Over all, Mr. Trump lost so much money that he was able to avoid paying income taxes for eight of the 10 years. It is not known whether the I.R.S. later required changes after audits.

The new information also suggests that Mr. Trump’s 1990 collapse might have struck several years earlier if not for his brief side career posing as a corporate raider. From 1986 through 1988, while his core businesses languished under increasingly unsupportable debt, Mr. Trump made millions of dollars in the stock market by suggesting that he was about to take over companies. But the figures show that he lost most, if not all, of those gains after investors stopped taking his takeover talk seriously.
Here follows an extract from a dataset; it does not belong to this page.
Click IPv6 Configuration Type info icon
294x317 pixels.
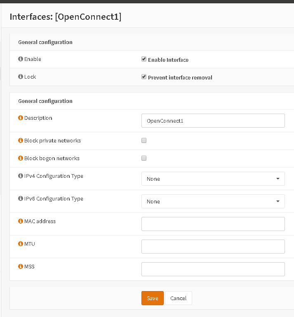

Jennifer Rubin finds five takeaways from the report, and Trump's non-denial of it. Her final point is spot-on:

Finally, do not expect the revelations to dim the Trump cult’s reverence for its leader. If he isn’t really as rich as he said, they will commend him for pulling a fast one (even on voters). If the story is false, it’s one more bit of evidence for their media paranoia. Sadly, the Fox News and talk-radio crowd long ago jettisoned any concerns that they’ve invested their hopes in a con man, someone who has lied and finagled his way through life and into the White House. To admit that would be to recognize they were dupes, victims of another Trump scam. That, they will never do.

The Trump cultists have gone this far and they will go farther. As Matt Ford says, we have not even begun to approach "peak Trump." It's going to be a very long 18 months until the next election.